Faith was plainly puzzled. "Man or woman?"

"Both," answered Gail after a slight hesitation.

"Do I know them?"

"About as well as I do."

"Where do they live?"

"In Martindale."

"Who can it be?" pondered the girl.

"You might guess all night and never get it right," laughed Gail. "You better give it up. Tomorrow is time enough for little girls to know."

"For little girls to know what?" demanded Peace, as the noisy quartette burst breathlessly in from school.

"What we are to have for dinner tomorrow night," answered Gail, glancing warningly at Faith.

"Tomorrow night? We have dinner at noon."

"Tomorrow we don't. We'll have lunch at noon and dinner in the evening."

"Bet there's comp'ny coming!" shouted the smaller girls.

"Who?" asked Hope, almost as much excited.

"The minister and his family, and Mrs. Grinnell."

"What for?" questioned Cherry, for company was rare at the little brown house.

"Why, to eat up those chickens, of course," answered Peace. "Will there be enough to go around? Hadn't I better hack the head off from another?"

"Don't you fret! Mike weighed the hens after he killed them, and one is a seven-pounder, and the other weighs eight. That surely ought to be enough to satisfy your appetites."

"Well, I bony a drumstick! There'll be four this time."

"Yes, but suppose we have to wait," suggested Cherry. "The others may eat them all up."

"Oh, Gail, must we wait?" cried Peace in alarm, suddenly remembering how tiny the dining-room was.

"No, dear, there will be room for all," answered the mother-sister. "But I shall expect all of you to be little ladies and not quarrel over drumsticks or wishbones. One's guests must always be served first, you know."

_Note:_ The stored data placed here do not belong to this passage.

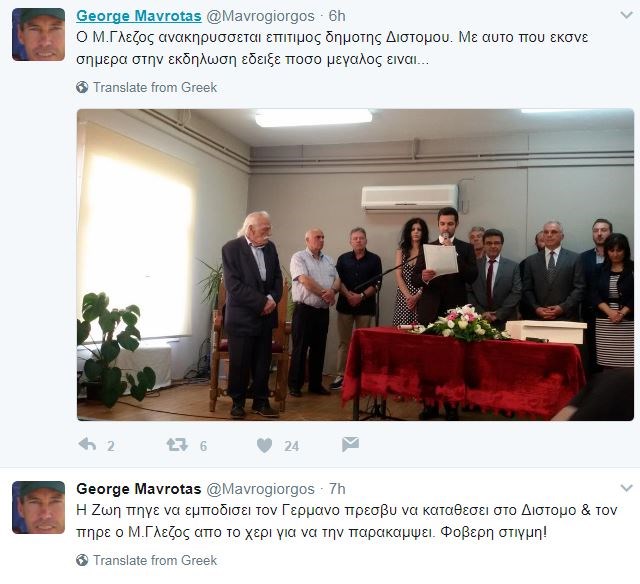
Task: Translate the second tweet from Greek
Action: [155, 560]
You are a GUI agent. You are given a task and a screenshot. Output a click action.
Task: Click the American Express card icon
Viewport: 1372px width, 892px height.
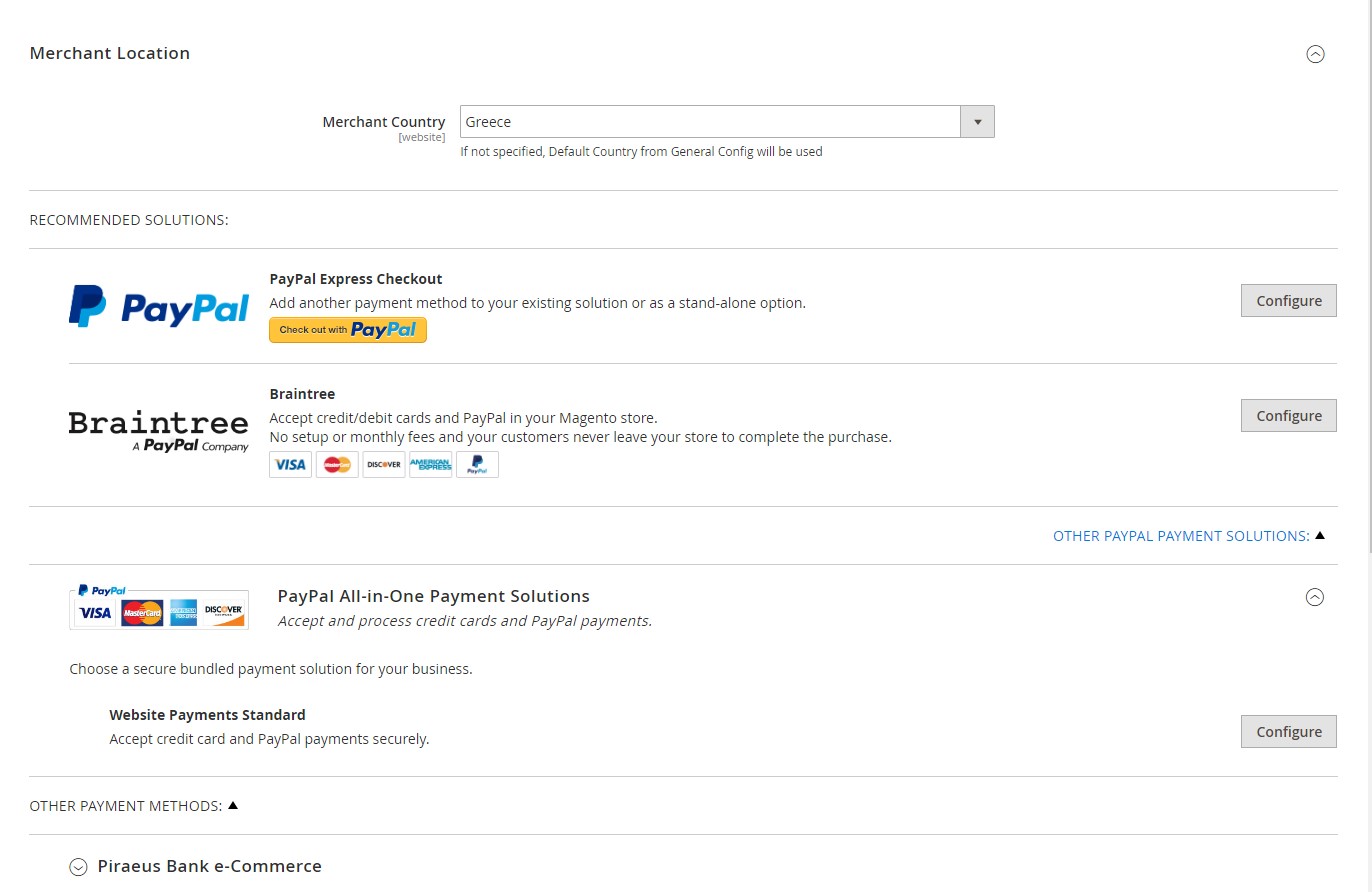(x=430, y=464)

"Isn't it too bad," sighed the child pensively, "that we can't be our own guests sometimes and have just the piece we want?"

"You ought to be thankful to have any part of it," Faith spoke up. "If company wasn't coming, we shouldn't have killed the hens."

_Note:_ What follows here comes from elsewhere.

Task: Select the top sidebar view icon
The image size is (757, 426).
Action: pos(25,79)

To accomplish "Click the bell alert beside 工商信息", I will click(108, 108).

"I am as thankful as I can be," answered Peace, brightening visibly. "Cherry, come help me scour the silver. I forgot it last night, and if comp'ny is coming, we want everything fine. Besides, the time goes faster when you're busy, and already I can hardly wait for tomorrow night to come. Seems 's if it never would get here with those roasted hens."

But in due time the eventful night arrived, and with it the select company who were to join in the little celebration. With eager, shining eyes, Peace ushered in the guests, who chanced to come all together, and as she relieved them of their wraps and led them into the shabby parlor, she chattered excitedly.

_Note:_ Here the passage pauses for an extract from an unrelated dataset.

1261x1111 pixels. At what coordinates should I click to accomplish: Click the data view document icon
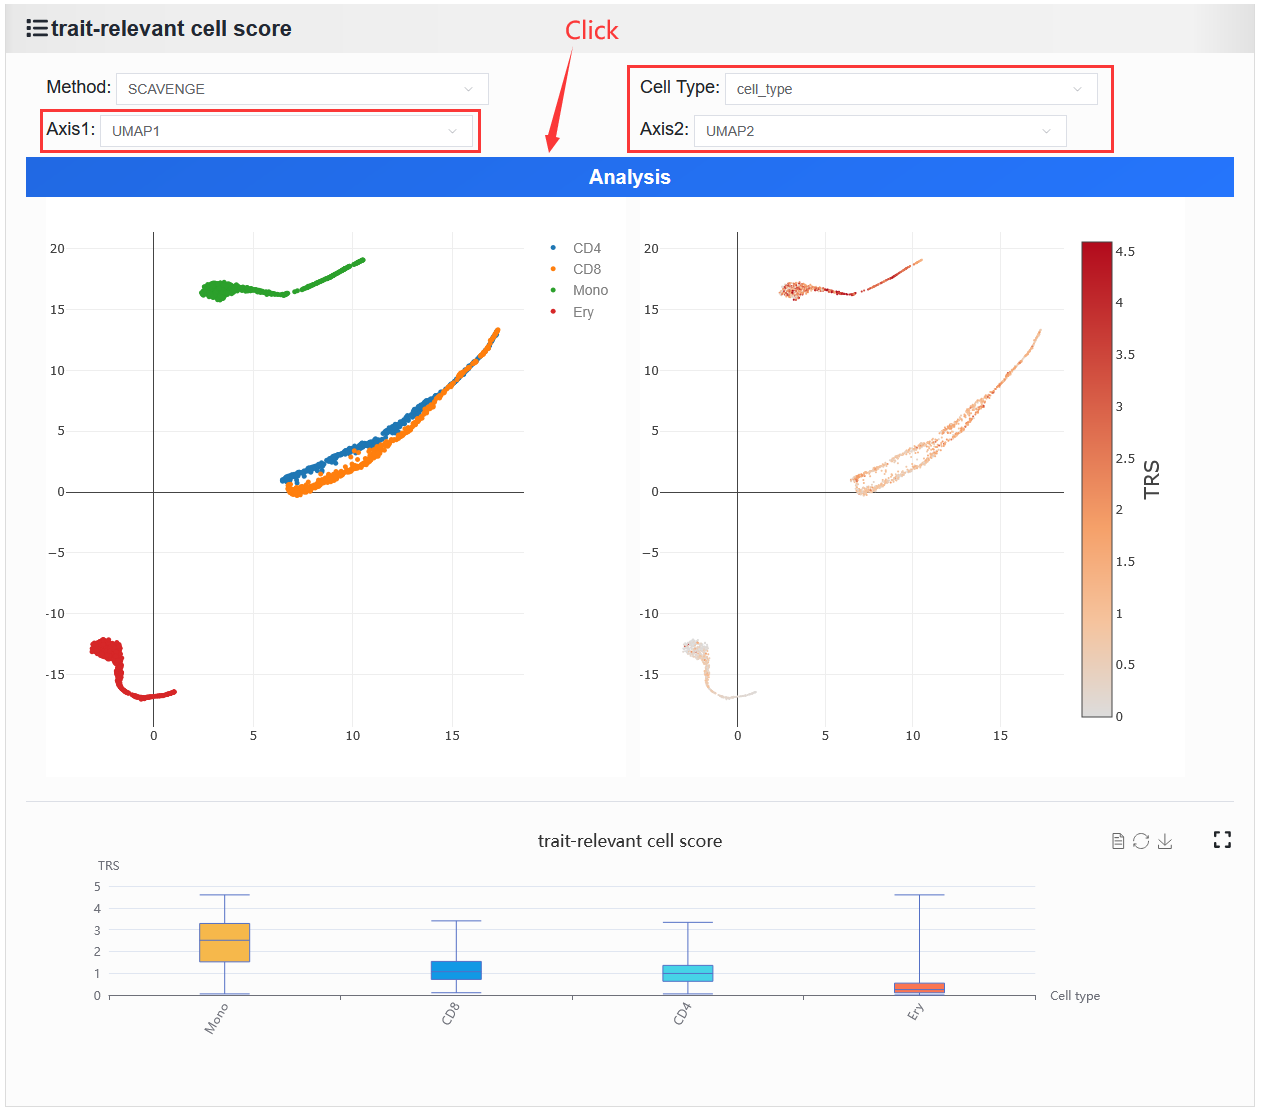[1118, 841]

"You don't like drumsticks the best, do you, Mr. Strong? And neither does Mrs. Grinnell. I heard her say so lots of times. She likes the wings. I want something that ain't so skinny. That's why I always choose drumsticks. There are four in this affair—four drumsticks, I mean. You didn't think I meant comp'ny, did you? Each hen had two legs, you know; but there are nine people to eat, counting Glen, though, of course, he is too little for such things yet; and the drumsticks won't anywhere near go around, s'posing every one of you should want one. When we have only one hen, Cherry and Allee and me always fight over who is to have the drumsticks. Last time Gail settled it by eating one herself, and giving the other to Hope. That won't happen today, though, 'cause there is company."

"Aren't you giving away family secrets?" interrupted Mrs. Grinnell, trying to look severe.

"Oh, no! You already know about it, and the minister ain't s'prised at anything. I just thought I'd speak about it, 'cause I've bonied one drumstick myself, if someone else doesn't eat them all up first. And say, folks, if any of you get a wishbone in your meat, will you save it for me? Cherry's making a c'lection and has six already. I haven't but the one I asked Mr. Hartman for, and they make the cutest penwipers for Christmas. Supper—dinner is 'most ready, I guess. Gail made lots of stuffing—dressing, I mean. And Faith's cake is just fine, and the custard pies are the beautifulest she ever made. They are all extra, 'cause you are here. We don't often get such nice things to eat, but this is a special 'casion. When supper is over the rest of the girls will help me do the talking, but now they are every one busy except Allee and me, and Allee's getting dressed. There's someone at the door. I hope it ain't more comp'ny. S'posing it is, wouldn't that be the worst luck,—the very night we have roast chicken!"

Before Peace could reach the door to see who was there, however, Mr. Strong swung it wide open, and reaching out into the dusk, drew in a sweet-faced, motherly, old lady with silvery hair, and the familiar tall, gray man of the broker's office, exclaiming in his hearty, boyish fashion, "Mrs. Campbell, Doctor, I am so glad you have come! I was beginning to fear you had missed the place."

"Missed the place? Now, Brother Strong, I am insulted,—after the number of times I have been here! Good evening, ladies. Mother, I want you to meet Mrs. Strong and Mrs. Grinnell. Hello, Peace, where is—"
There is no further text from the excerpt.